Task directions
Reproduce the data word for word, starting at the line that contains "How do I perform: Click the arrow" and ending with the final line of the data.

(Dataset items)
## START

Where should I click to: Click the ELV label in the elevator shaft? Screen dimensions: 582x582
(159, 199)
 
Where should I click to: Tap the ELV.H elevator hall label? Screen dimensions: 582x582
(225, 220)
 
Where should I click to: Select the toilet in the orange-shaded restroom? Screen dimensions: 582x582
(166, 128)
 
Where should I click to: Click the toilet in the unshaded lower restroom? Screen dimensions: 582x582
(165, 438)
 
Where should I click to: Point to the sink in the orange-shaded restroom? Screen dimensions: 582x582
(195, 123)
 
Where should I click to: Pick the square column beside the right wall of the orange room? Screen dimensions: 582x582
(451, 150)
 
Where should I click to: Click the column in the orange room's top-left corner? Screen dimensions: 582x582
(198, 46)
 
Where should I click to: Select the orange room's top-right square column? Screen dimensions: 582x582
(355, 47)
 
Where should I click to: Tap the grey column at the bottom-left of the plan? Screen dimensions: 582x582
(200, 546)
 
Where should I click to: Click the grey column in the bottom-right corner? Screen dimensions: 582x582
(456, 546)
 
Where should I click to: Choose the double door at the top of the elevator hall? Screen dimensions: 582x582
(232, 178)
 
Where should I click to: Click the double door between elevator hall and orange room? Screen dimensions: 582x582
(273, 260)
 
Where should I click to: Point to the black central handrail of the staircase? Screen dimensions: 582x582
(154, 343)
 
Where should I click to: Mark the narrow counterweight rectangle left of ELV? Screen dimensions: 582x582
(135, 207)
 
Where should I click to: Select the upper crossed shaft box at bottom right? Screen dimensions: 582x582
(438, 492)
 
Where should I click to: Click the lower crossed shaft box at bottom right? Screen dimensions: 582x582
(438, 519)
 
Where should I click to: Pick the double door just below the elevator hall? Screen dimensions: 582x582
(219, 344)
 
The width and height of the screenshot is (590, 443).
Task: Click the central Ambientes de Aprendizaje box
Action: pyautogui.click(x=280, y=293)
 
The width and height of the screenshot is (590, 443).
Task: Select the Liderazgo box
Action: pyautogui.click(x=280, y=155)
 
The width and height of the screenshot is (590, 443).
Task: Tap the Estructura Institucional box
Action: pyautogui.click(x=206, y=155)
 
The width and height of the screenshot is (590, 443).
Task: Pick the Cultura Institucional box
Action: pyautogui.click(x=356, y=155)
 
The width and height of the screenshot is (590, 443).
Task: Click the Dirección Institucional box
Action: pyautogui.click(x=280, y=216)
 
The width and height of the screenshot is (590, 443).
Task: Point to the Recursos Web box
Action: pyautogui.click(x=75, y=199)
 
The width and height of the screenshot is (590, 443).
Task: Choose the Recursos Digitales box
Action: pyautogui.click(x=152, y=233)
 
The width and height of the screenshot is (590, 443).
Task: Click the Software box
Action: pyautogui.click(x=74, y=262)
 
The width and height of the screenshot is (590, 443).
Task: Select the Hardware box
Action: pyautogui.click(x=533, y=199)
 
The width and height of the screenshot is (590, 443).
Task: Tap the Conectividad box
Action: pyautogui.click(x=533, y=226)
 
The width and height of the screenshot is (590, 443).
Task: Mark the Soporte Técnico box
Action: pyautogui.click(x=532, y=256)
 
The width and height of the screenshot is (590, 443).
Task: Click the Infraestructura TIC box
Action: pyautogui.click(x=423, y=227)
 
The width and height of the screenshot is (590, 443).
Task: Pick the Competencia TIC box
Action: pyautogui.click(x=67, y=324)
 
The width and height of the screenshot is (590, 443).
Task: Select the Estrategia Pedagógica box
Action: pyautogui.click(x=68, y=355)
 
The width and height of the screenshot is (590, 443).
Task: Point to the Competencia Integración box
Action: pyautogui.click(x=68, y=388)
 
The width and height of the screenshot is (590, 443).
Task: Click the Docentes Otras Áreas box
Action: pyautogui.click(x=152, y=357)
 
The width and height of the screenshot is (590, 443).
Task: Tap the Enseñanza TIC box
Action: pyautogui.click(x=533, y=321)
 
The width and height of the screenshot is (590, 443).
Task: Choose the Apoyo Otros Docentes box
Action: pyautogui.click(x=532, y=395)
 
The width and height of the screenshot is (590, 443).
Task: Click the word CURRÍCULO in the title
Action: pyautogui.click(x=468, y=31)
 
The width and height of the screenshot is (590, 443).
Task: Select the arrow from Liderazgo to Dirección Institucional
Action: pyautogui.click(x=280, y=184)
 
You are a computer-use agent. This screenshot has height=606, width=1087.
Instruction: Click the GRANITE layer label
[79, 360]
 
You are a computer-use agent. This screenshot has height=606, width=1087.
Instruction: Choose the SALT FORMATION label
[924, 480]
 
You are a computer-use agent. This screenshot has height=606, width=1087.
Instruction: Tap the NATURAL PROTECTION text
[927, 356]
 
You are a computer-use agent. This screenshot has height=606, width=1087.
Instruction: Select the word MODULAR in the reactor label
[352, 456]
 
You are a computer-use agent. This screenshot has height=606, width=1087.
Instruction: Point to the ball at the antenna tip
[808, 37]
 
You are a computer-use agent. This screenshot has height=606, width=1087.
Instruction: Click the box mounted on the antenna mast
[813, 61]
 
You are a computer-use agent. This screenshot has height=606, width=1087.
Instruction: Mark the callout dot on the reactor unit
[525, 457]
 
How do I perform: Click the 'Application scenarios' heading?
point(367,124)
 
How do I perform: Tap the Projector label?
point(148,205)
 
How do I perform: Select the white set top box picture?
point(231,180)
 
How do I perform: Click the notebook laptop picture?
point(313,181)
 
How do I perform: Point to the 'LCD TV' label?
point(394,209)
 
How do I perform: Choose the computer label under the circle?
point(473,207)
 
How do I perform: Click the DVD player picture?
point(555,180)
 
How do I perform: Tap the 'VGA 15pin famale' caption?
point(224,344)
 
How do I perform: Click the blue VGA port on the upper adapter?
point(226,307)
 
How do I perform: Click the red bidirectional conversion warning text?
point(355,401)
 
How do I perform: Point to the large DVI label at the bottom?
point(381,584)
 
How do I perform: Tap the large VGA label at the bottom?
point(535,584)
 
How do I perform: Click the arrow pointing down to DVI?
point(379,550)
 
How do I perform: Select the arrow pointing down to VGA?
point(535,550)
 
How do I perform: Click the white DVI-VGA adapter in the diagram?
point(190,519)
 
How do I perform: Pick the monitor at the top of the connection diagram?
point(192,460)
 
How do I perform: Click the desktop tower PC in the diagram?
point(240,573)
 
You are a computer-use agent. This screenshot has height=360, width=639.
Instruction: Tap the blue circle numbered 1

## END

Written answer
How do I perform: Click the arrow pointing down to DVI?
point(379,550)
 
How do I perform: Select the arrow pointing down to VGA?
point(535,550)
 
How do I perform: Click the white DVI-VGA adapter in the diagram?
point(190,519)
 
How do I perform: Pick the monitor at the top of the connection diagram?
point(192,460)
 
How do I perform: Click the desktop tower PC in the diagram?
point(240,573)
 
You are a computer-use agent. This screenshot has height=360, width=639.
Instruction: Tap the blue circle numbered 1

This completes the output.